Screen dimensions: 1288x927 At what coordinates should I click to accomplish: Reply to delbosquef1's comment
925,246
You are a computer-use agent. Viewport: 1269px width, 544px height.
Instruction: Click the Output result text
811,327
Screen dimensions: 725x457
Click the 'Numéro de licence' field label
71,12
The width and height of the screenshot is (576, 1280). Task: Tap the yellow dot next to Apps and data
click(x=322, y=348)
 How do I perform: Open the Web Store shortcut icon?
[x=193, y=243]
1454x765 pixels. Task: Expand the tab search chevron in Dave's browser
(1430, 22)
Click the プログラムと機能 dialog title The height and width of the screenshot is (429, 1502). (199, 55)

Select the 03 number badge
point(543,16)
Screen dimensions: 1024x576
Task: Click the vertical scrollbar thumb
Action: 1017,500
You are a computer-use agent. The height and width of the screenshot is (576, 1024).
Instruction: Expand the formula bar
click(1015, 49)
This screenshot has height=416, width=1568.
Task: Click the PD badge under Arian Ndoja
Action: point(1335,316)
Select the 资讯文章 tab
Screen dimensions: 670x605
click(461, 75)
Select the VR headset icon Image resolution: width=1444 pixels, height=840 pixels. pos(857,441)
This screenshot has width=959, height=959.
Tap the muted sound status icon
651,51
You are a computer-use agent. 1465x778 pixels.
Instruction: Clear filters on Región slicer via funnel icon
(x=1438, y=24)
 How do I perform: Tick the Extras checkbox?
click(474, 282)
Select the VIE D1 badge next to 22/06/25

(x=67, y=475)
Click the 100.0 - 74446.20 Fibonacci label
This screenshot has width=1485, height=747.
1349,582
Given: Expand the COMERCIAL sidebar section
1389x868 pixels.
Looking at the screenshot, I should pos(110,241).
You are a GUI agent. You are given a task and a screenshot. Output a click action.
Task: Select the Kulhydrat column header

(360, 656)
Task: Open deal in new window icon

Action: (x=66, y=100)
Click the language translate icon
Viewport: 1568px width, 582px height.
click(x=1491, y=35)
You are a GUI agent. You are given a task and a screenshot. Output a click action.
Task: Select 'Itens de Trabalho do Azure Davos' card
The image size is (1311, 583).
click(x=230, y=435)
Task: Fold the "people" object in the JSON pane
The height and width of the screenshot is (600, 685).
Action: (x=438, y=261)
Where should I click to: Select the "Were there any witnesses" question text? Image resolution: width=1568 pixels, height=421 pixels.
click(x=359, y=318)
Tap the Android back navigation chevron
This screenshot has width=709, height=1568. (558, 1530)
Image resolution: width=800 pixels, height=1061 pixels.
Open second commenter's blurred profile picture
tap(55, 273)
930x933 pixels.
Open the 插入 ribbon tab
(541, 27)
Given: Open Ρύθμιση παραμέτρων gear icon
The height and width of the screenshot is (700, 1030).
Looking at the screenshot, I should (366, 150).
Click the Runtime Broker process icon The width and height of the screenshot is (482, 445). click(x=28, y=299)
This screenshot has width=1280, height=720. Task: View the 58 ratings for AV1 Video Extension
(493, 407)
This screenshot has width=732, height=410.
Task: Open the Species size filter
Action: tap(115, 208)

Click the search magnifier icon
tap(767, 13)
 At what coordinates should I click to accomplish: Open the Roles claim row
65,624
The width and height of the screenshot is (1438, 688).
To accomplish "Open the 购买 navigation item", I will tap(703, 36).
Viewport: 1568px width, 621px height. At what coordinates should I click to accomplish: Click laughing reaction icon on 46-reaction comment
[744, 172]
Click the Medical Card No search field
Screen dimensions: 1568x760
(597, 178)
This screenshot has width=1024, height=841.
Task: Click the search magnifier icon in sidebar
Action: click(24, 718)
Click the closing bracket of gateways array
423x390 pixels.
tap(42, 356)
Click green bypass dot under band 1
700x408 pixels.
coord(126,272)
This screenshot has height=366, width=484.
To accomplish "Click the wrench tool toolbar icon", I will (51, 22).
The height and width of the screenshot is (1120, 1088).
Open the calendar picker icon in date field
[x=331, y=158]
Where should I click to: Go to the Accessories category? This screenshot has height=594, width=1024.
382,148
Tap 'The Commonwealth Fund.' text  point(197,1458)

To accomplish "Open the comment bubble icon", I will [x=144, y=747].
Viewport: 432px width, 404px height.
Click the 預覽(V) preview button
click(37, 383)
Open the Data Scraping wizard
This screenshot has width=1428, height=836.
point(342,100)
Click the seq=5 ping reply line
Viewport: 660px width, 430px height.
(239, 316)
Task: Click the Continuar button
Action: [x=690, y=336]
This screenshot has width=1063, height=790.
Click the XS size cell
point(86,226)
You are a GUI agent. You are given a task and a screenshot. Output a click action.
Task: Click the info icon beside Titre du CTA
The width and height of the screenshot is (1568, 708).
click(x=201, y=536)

Task >>
Copy out each line of the material and keep every word unchanged.

Solution for this task >>
Screen dimensions: 1288x927 At what coordinates should I click to accomplish: Reply to delbosquef1's comment
925,246
You are a computer-use agent. Viewport: 1269px width, 544px height.
Instruction: Click the Output result text
811,327
Screen dimensions: 725x457
Click the 'Numéro de licence' field label
71,12
The width and height of the screenshot is (576, 1280). Task: Tap the yellow dot next to Apps and data
click(x=322, y=348)
 How do I perform: Open the Web Store shortcut icon?
[x=193, y=243]
1454x765 pixels. Task: Expand the tab search chevron in Dave's browser
(1430, 22)
Click the プログラムと機能 dialog title The height and width of the screenshot is (429, 1502). (199, 55)

Select the 03 number badge
point(543,16)
Screen dimensions: 1024x576
Task: Click the vertical scrollbar thumb
Action: 1017,500
You are a computer-use agent. The height and width of the screenshot is (576, 1024).
Instruction: Expand the formula bar
click(1015, 49)
This screenshot has height=416, width=1568.
Task: Click the PD badge under Arian Ndoja
Action: point(1335,316)
Select the 资讯文章 tab
Screen dimensions: 670x605
click(461, 75)
Select the VR headset icon Image resolution: width=1444 pixels, height=840 pixels. pos(857,441)
This screenshot has width=959, height=959.
Tap the muted sound status icon
651,51
You are a computer-use agent. 1465x778 pixels.
Instruction: Clear filters on Región slicer via funnel icon
(x=1438, y=24)
 How do I perform: Tick the Extras checkbox?
click(474, 282)
Select the VIE D1 badge next to 22/06/25

(x=67, y=475)
Click the 100.0 - 74446.20 Fibonacci label
This screenshot has width=1485, height=747.
1349,582
Given: Expand the COMERCIAL sidebar section
1389x868 pixels.
Looking at the screenshot, I should pos(110,241).
You are a GUI agent. You are given a task and a screenshot. Output a click action.
Task: Select the Kulhydrat column header

(360, 656)
Task: Open deal in new window icon

Action: (x=66, y=100)
Click the language translate icon
Viewport: 1568px width, 582px height.
click(x=1491, y=35)
You are a GUI agent. You are given a task and a screenshot. Output a click action.
Task: Select 'Itens de Trabalho do Azure Davos' card
The image size is (1311, 583).
click(x=230, y=435)
Task: Fold the "people" object in the JSON pane
The height and width of the screenshot is (600, 685).
Action: (x=438, y=261)
Where should I click to: Select the "Were there any witnesses" question text? Image resolution: width=1568 pixels, height=421 pixels.
click(x=359, y=318)
Tap the Android back navigation chevron
This screenshot has width=709, height=1568. (558, 1530)
Image resolution: width=800 pixels, height=1061 pixels.
Open second commenter's blurred profile picture
tap(55, 273)
930x933 pixels.
Open the 插入 ribbon tab
(541, 27)
Given: Open Ρύθμιση παραμέτρων gear icon
The height and width of the screenshot is (700, 1030).
Looking at the screenshot, I should (366, 150).
Click the Runtime Broker process icon The width and height of the screenshot is (482, 445). click(x=28, y=299)
This screenshot has width=1280, height=720. Task: View the 58 ratings for AV1 Video Extension
(493, 407)
This screenshot has width=732, height=410.
Task: Open the Species size filter
Action: tap(115, 208)

Click the search magnifier icon
tap(767, 13)
 At what coordinates should I click to accomplish: Open the Roles claim row
65,624
The width and height of the screenshot is (1438, 688).
To accomplish "Open the 购买 navigation item", I will tap(703, 36).
Viewport: 1568px width, 621px height. At what coordinates should I click to accomplish: Click laughing reaction icon on 46-reaction comment
[744, 172]
Click the Medical Card No search field
Screen dimensions: 1568x760
(597, 178)
This screenshot has width=1024, height=841.
Task: Click the search magnifier icon in sidebar
Action: click(24, 718)
Click the closing bracket of gateways array
423x390 pixels.
tap(42, 356)
Click green bypass dot under band 1
700x408 pixels.
coord(126,272)
This screenshot has height=366, width=484.
To accomplish "Click the wrench tool toolbar icon", I will (51, 22).
The height and width of the screenshot is (1120, 1088).
Open the calendar picker icon in date field
[x=331, y=158]
Where should I click to: Go to the Accessories category? This screenshot has height=594, width=1024.
382,148
Tap 'The Commonwealth Fund.' text  point(197,1458)

To accomplish "Open the comment bubble icon", I will [x=144, y=747].
Viewport: 432px width, 404px height.
Click the 預覽(V) preview button
click(37, 383)
Open the Data Scraping wizard
This screenshot has width=1428, height=836.
point(342,100)
Click the seq=5 ping reply line
Viewport: 660px width, 430px height.
(239, 316)
Task: Click the Continuar button
Action: [x=690, y=336]
This screenshot has width=1063, height=790.
Click the XS size cell
point(86,226)
You are a GUI agent. You are given a task and a screenshot. Output a click action.
Task: Click the info icon beside Titre du CTA
The width and height of the screenshot is (1568, 708).
click(x=201, y=536)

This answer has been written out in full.